Embodiment 3 effective component of artemisia leaves preparations
Get the effective component of artemisia leaves 1,2,3,4,5,6 or 7 of embodiment 1,0.5g and 10.5g polyoxyethylene glycol-6000 mix, and heating and melting moves in the dripping pill drip irrigation behind the change material, and medicine liquid droplet is to 6-8 ℃ of whiteruss, and oil removing makes 400 of dripping pills.
Embodiment 4 effective component of artemisia leaves preparations
Get the effective component of artemisia leaves 1,2,3,4,5,6 or 7 of embodiment 1,0.5g, glucose 4.5g, Sulfothiorine 0.9g and zero(ppm) water 1ml, after said components mixes, lyophilize, 500 of packing promptly get.
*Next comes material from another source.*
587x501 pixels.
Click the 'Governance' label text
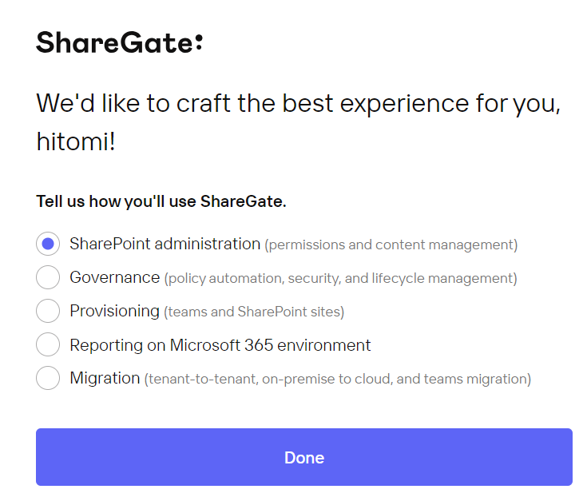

Embodiment 5 effective component of artemisia leaves preparations
Get Lignum Dalbergiae Odoriferae oil 1.5g, join in the saturated hydroxypropyl of 13ml, stirring and dissolving filters, the filter leaf cryodrying, Lignum Dalbergiae Odoriferae oil and the inclusion compound powder of hydroxypropyl.Except that above-mentioned Lignum Dalbergiae Odoriferae oil closes the inclusion compound powder of hydroxypropyl, get the effective component of artemisia leaves 1,2,3,4,5,6 or 7 of embodiment 1 again, 0.5g, N.F,USP MANNITOL 5.5g, Calcium Disodium Edetate 0.9g and zero(ppm) water 2ml; Behind the said components mixing; Lyophilize, 300 of packing promptly get.